[Task list]:
a - Decide whether each statement agrees with the post about asking a customer to donate to charity: (i) the charity brings entertainment to terminally ill children who cannot leave the hospital; (ii) the writer usually presses customers to donate; (iii) the woman said she had heard of the charity. For each, answer yes or no and quote the words of the post that decide it.
b - Answer these questions from the post about asking a customer to donate to charity:
(i) Which foundation is the writer's workplace collecting donations for?
(ii) How does the workplace raise the funds?
(iii) What did the woman say she was when asked if she was terminally ill?
c - Pick up the post about asking a customer to donate to charity right after its last line, and write what happens next.

══ Selected excerpt ══

Happy fucking holidays.

Bon-bon

New member
At work we're collecting donations for the Starlight, Starbright foundation. It's a charity that brings all different sorts of entertainment packages to terminally ill children who are too sick to leave the hospital. To raise funds, we simply ask customers if they'd like to donate anything.

This has never seemed to be a problem to anyone before today, when I asked a woman and she stopped and stared at me like I'd requested she light her hair on fire. Then she said, "No, I've never heard of that before." Fair enough, I thought to myself, and I never press anyone to donate so I just started ringing her up.

"Now you are making the customers give you more money, eh?" She continued, and before I could mask my immediate disdain, she continued, "How would you feel if I asked you for charity?"

I have a very good repuation for treating customers with greatest respect, even if they've screamed at me for something I had no control over or if they ask me questions so dumb that I wonder how they managed to find their pants in the morning, much less the store. But for the first time ever, my patience was tried (and so quickly, her tone with me was fucking unbelievable).

"Are you terminally ill?" I shot back, and with raised eyebrows she said, "No, I'm terminally broke."

═══
══ Given entries ══

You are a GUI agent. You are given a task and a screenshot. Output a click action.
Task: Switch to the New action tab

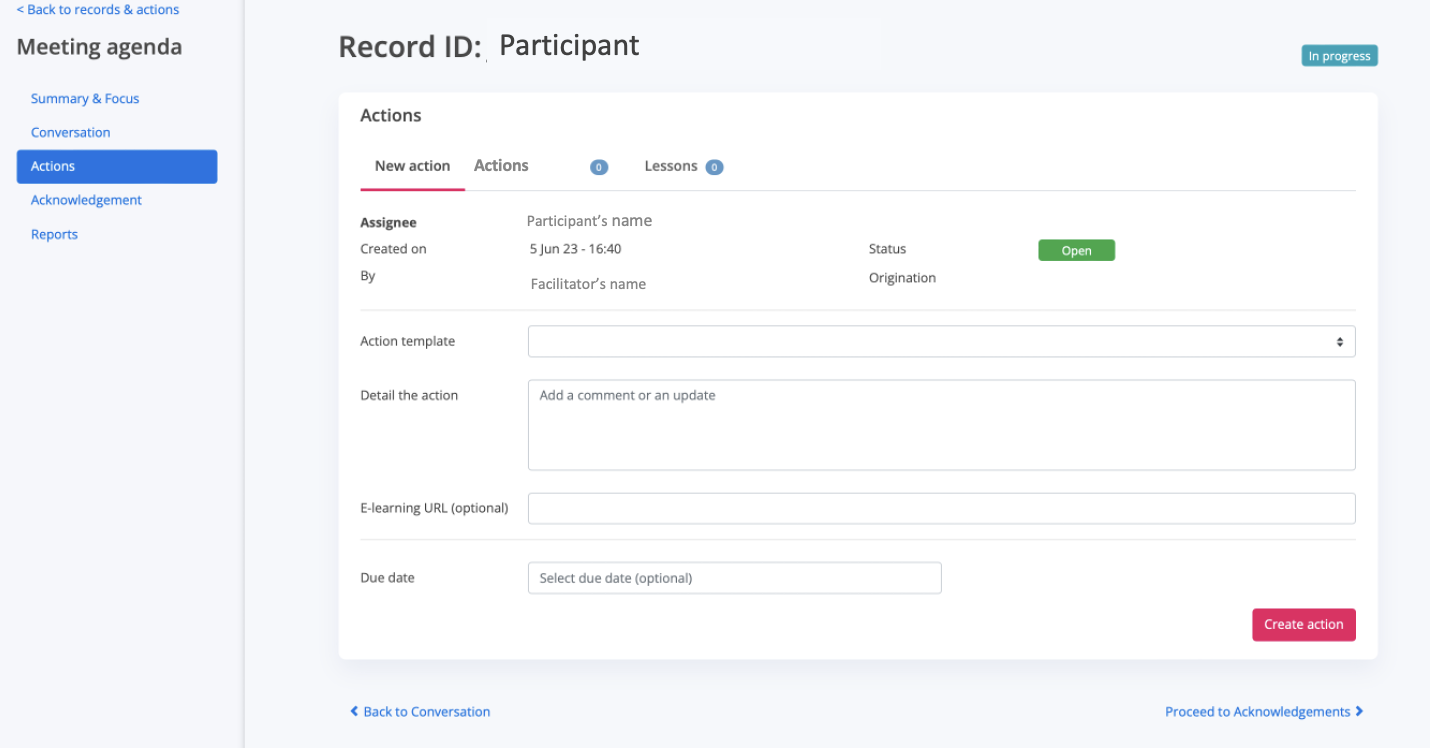[412, 166]
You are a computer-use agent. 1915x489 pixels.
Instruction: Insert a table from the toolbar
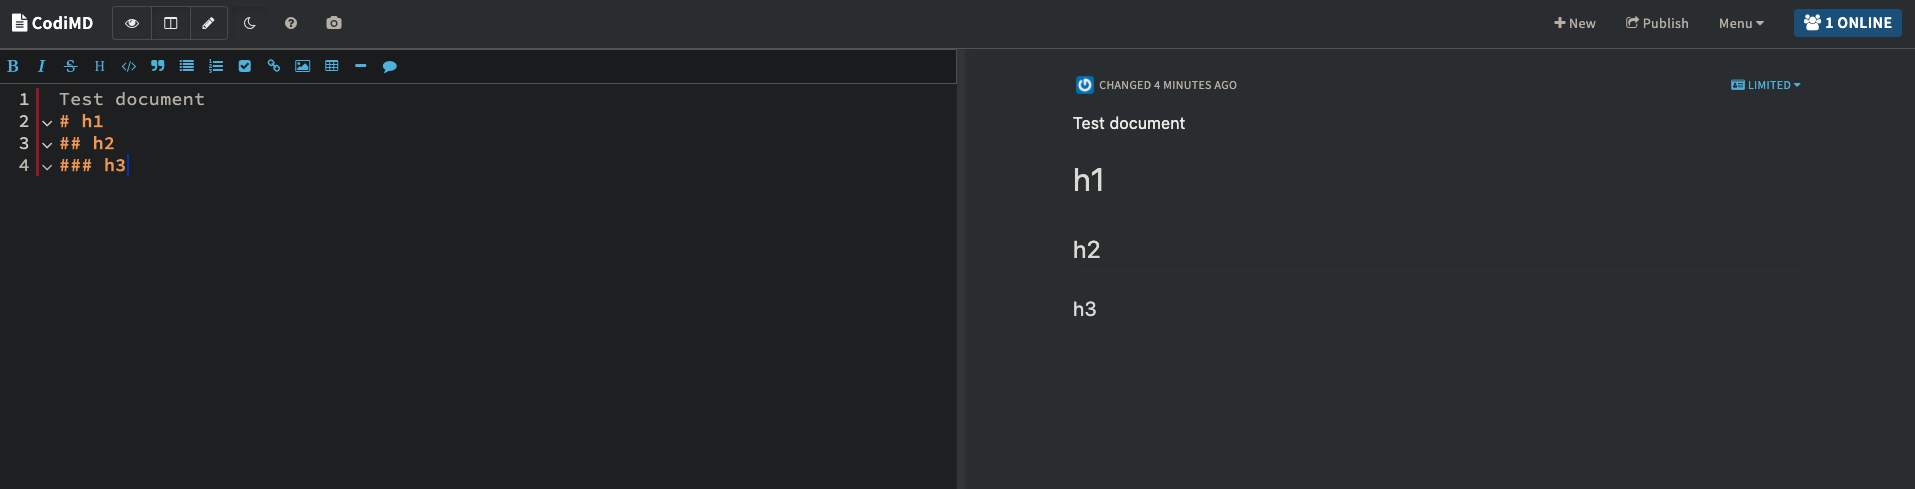point(332,66)
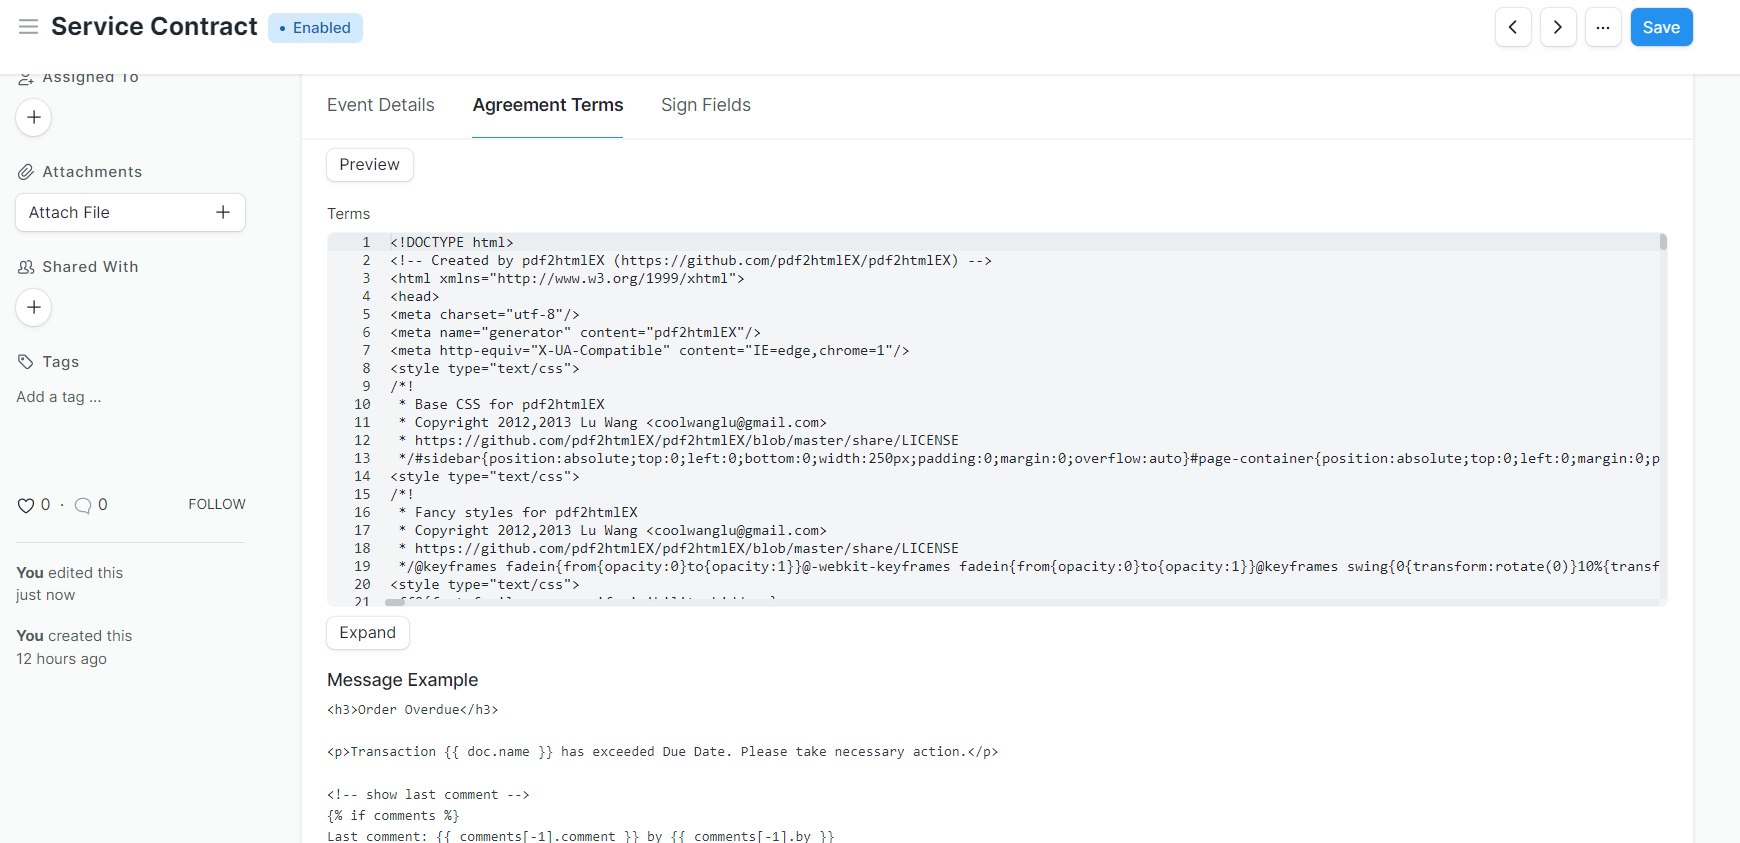Open the Sign Fields tab
Image resolution: width=1740 pixels, height=843 pixels.
(x=705, y=105)
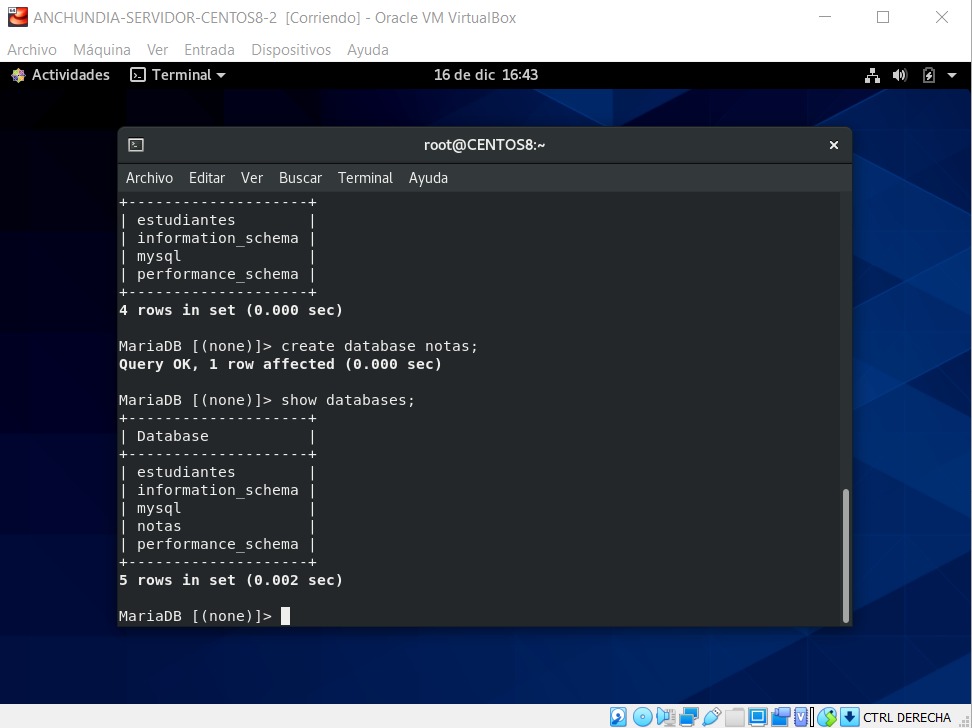Screen dimensions: 972x728
Task: Click the mouse integration indicator near CTRL DERECHA
Action: coord(828,715)
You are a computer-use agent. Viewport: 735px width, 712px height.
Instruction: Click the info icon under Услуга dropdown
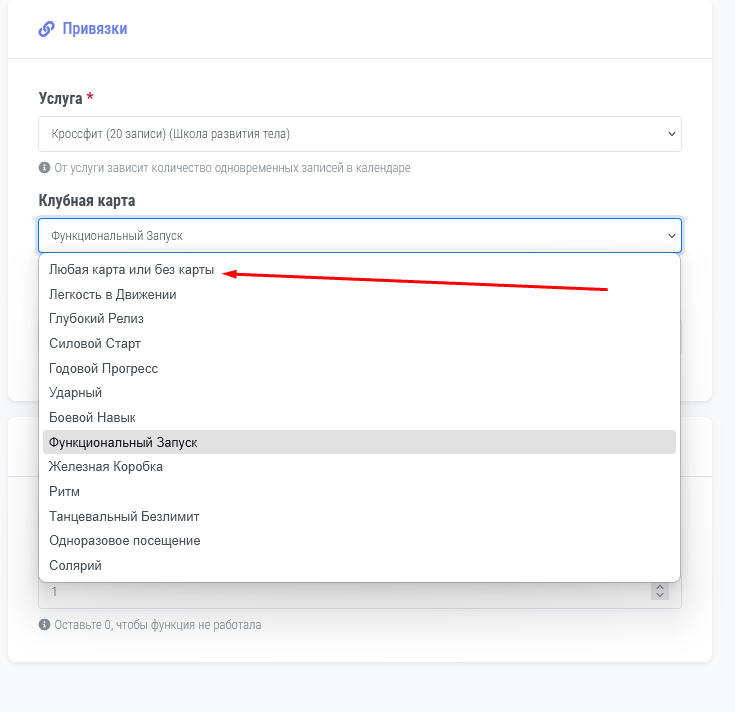44,168
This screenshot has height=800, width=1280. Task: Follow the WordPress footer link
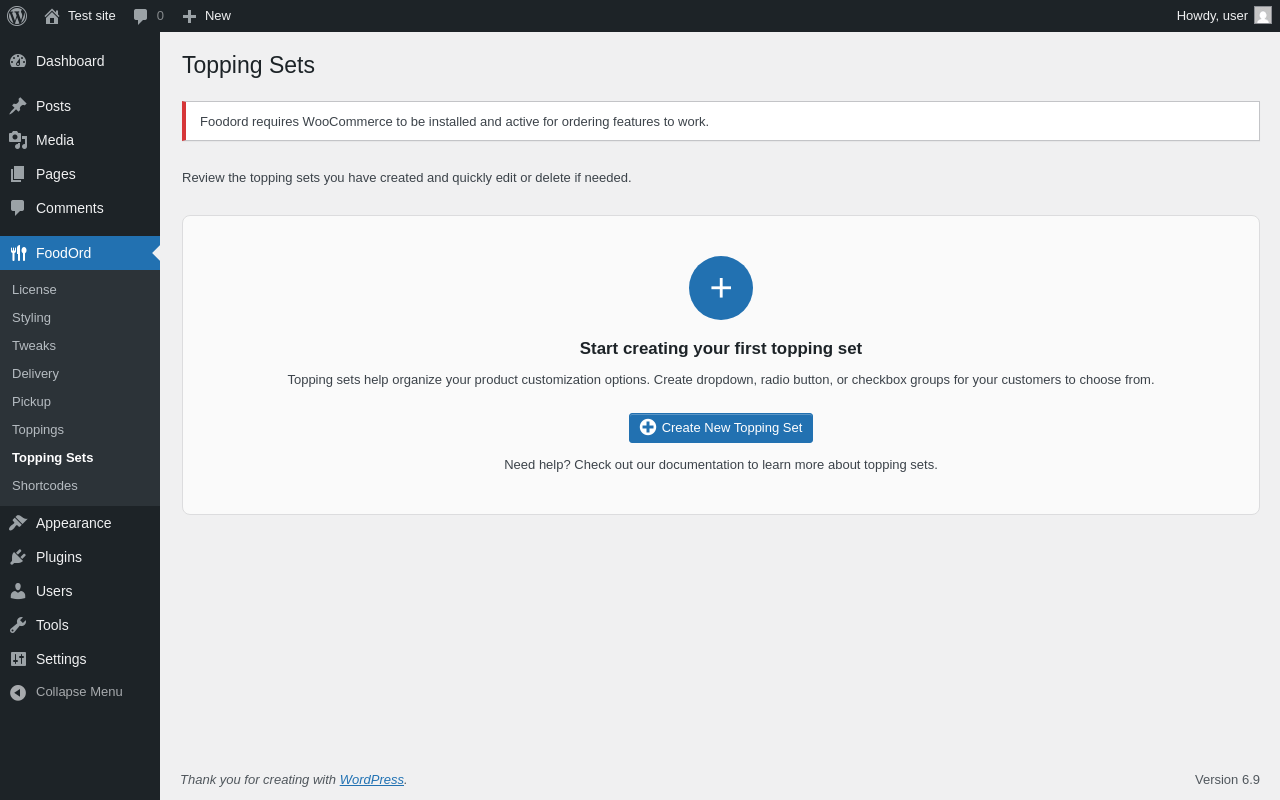(371, 780)
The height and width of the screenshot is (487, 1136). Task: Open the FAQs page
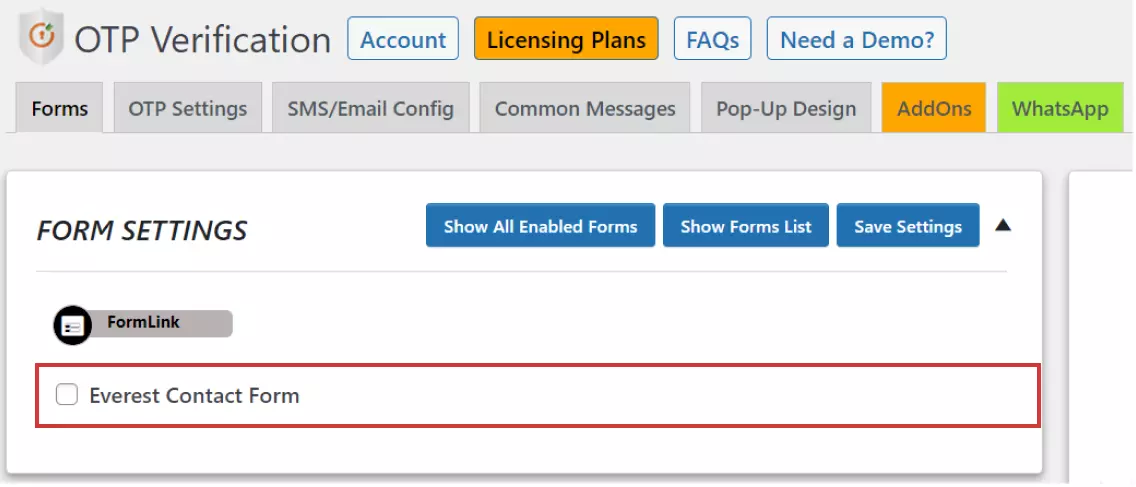pos(713,38)
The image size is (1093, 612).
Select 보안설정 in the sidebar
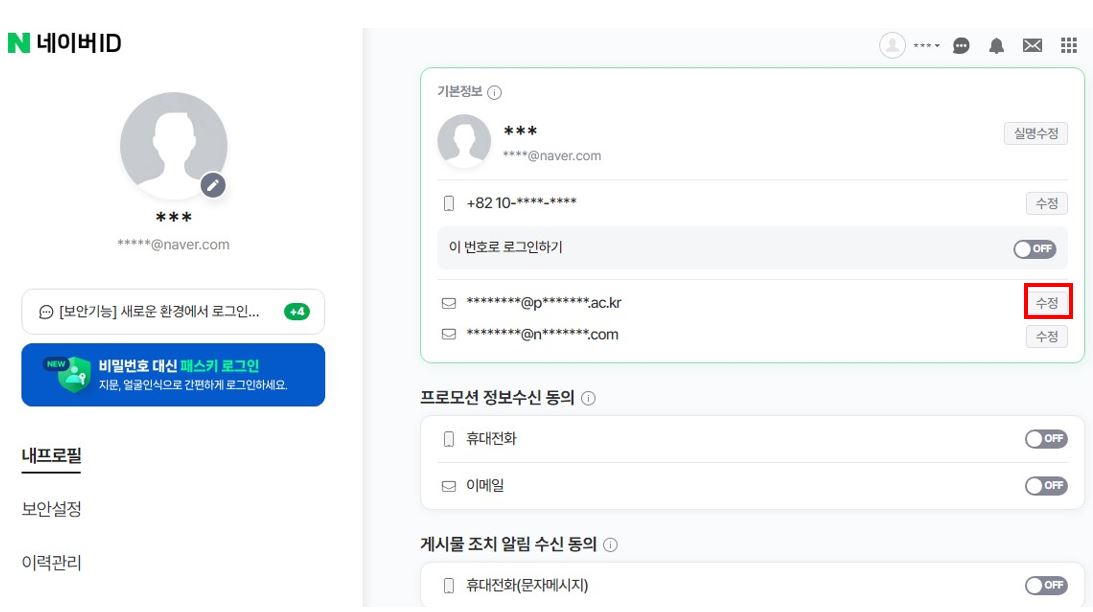[52, 509]
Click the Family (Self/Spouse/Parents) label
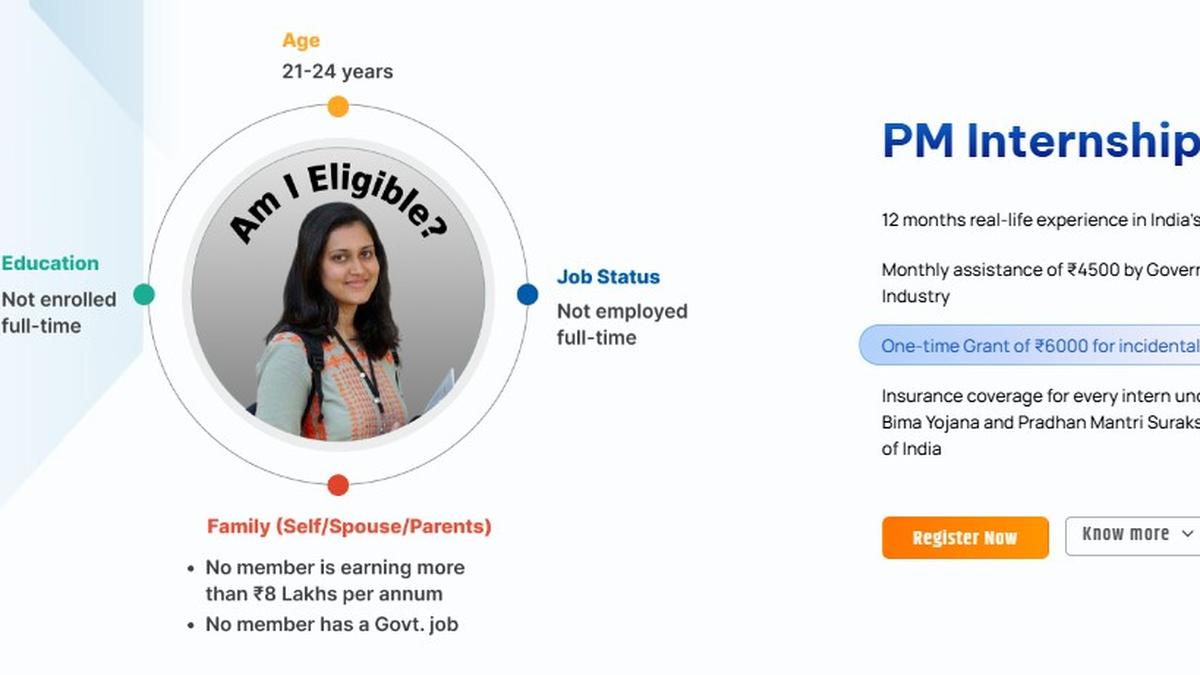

═══

[Outputs by task]:
a -
(i) Yes: "brings all different sorts of entertainment packages to terminally ill children who are too sick to leave the hospital"
(ii) No: "I never press anyone to donate"
(iii) No: "No, I've never heard of that before."

b -
(i) The Starlight, Starbright foundation.
(ii) By asking customers if they'd like to donate anything.
(iii) Terminally broke.

c -
Good, I thought, if you're broke you won't be able to rent anytime soon.

Really, if someone asks you to donate to charity and you don't want to, just say no! You don't need to get sarcastic or offended unless they're grilling you for it, and you really don't need to imply that cheering up dying children during the holidays isn't a worthy cause.
 
A lot of people are that way, inani.

One guy got so fed up with the Salvation Army guy ringing that little bell that he kicked down the bucket that held the money and pushed the guy.

It's the same way at work with me when I ask someone if they would like to sign up for our rewards program. They agree, then I get down to taking their address, and they freak out and think we're going to sell their information.

That's society, though.
 
Do me a favor and slap that bitch if you ever meet her on the streets. Then spaye her. She, with her sickness of mind, should not be allowed kids.
 
Next time she comes in the store jump to the floor flopping around like a fish out of the water and say, "I'm terminally broke, my dorsel fin fell off!"
 
The general public are noting but ignorant, idiodic arrogant assholes...Could i have said it any better? No.

I've been doing the damn customer service industry fora good long time now and I am unbelieveably astounded at the stupidity of some people. One woman tried to get me to give her free food because she didn't have a coupon, and i charged her for the regular price...that ina t the worst that was just tonight.

Go figure?
 
Radioshack.

And no, I've already checked into it. The only reason we take information for the rewards program is to send them our circular and to give them coupons.

Plus they get the benefit of being automatically entered into sweepstakes.